TRY IT => Produce an exact copy of the line containing "Task: Click the Threshold label" and of every line after it in the material below, ending with the final line.

───── MATERIAL FOR THIS EXERCISE

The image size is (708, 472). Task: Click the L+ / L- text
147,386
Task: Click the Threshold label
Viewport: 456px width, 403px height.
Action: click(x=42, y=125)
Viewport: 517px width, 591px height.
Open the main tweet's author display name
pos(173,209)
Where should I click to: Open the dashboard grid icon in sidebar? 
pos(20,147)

──────────

ANSWER SECTION =>
Task: Click the Threshold label
Viewport: 456px width, 403px height.
Action: click(x=42, y=125)
Viewport: 517px width, 591px height.
Open the main tweet's author display name
pos(173,209)
Where should I click to: Open the dashboard grid icon in sidebar? 
pos(20,147)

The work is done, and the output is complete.